Extract provided:
Ultraviolet astronomy

Matter in the universe emits radiation (energy in the form of subatomic particles or waves) from all parts of the electromagnetic spectrum. The electromagnetic spectrum is the range of wavelengths produced by the interaction of electricity and magnetism. The electromagnetic spectrum includes light waves, radio waves, infrared radiation, ultraviolet radiation, X rays, and gamma rays.

Ultraviolet astronomy is the study of celestial matter that emits ultraviolet radiation. Ultraviolet waves are just shorter than the violet end (shortest wavelength) of the visible light spectrum. This branch of astronomy has provided additional information about stars (including the Sun), galaxies, the solar system, the interstellar medium (the "empty" space between celestial bodies), and quasars.

Words to Know

Electromagnetic radiation: Radiation that transmits energy through the interaction of electricity and magnetism.

Gamma rays: Short-wavelength, high-energy radiation formed either by the decay of radioactive elements or by nuclear reactions.

Infrared radiation: Electromagnetic radiation of a wavelength shorter than radio waves but longer than visible light that takes the form of heat.

Quasars: Extremely bright, starlike sources of radio waves that are the oldest known objects in the universe.

Radiation: Energy transmitted in the form of subatomic particles or waves.

Radio waves: Longest form of electromagnetic radiation, measuring up to 6 miles (9.7 kilometers) from peak to peak.

Ultraviolet radiation: Electromagnetic radiation of a wavelength just shorter than the violet (shortest wavelength) end of the visible light spectrum.

Wavelength: The distance between two troughs or two peaks in any wave.

X rays: Electromagnetic radiation of a wavelength just shorter than ultraviolet radiation but longer than gamma rays that can penetrate solids and produce an electrical charge in gases.

An ultraviolet telescope is similar to an optical telescope, except for a special coating on the lens. Due to Earth's ozone layer, which filters out most ultraviolet rays, ultraviolet astronomy is impossible to conduct on the ground. In order to function, an ultraviolet telescope must be placed on a satellite orbiting beyond Earth's atmosphere.

Given data:
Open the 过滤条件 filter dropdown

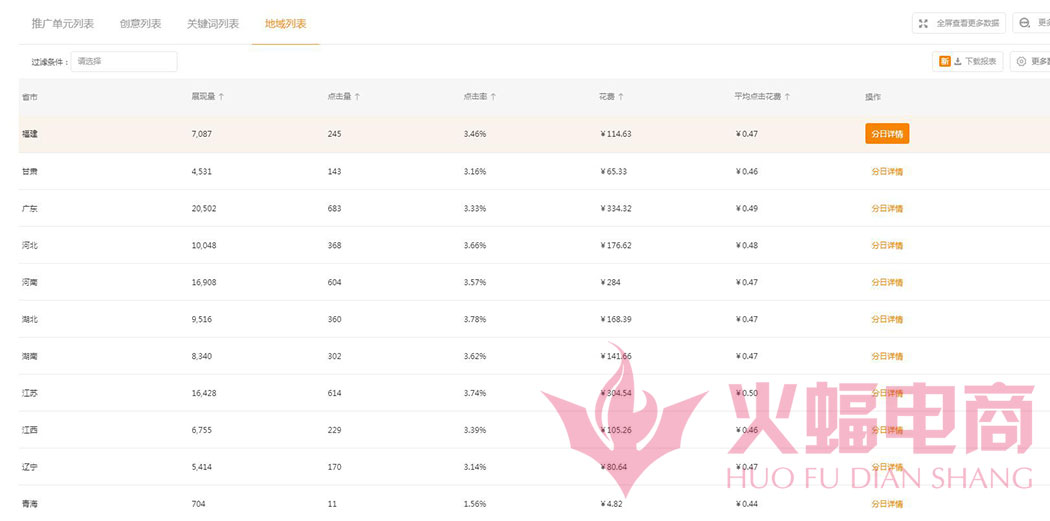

Problems to work on:
1 > Please quote the part of the ultraviolet astronomy passage that opens with the words containing "Words to Know" and closes with "peak to peak.".
2 > According to the ultraviolet astronomy passage, where must an ultraviolet telescope be placed in order to function?
The data is separate material from the ultraviolet astronomy passage.

In response:
1 >
Words to Know

Electromagnetic radiation: Radiation that transmits energy through the interaction of electricity and magnetism.

Gamma rays: Short-wavelength, high-energy radiation formed either by the decay of radioactive elements or by nuclear reactions.

Infrared radiation: Electromagnetic radiation of a wavelength shorter than radio waves but longer than visible light that takes the form of heat.

Quasars: Extremely bright, starlike sources of radio waves that are the oldest known objects in the universe.

Radiation: Energy transmitted in the form of subatomic particles or waves.

Radio waves: Longest form of electromagnetic radiation, measuring up to 6 miles (9.7 kilometers) from peak to peak.

2 > On a satellite orbiting beyond Earth's atmosphere.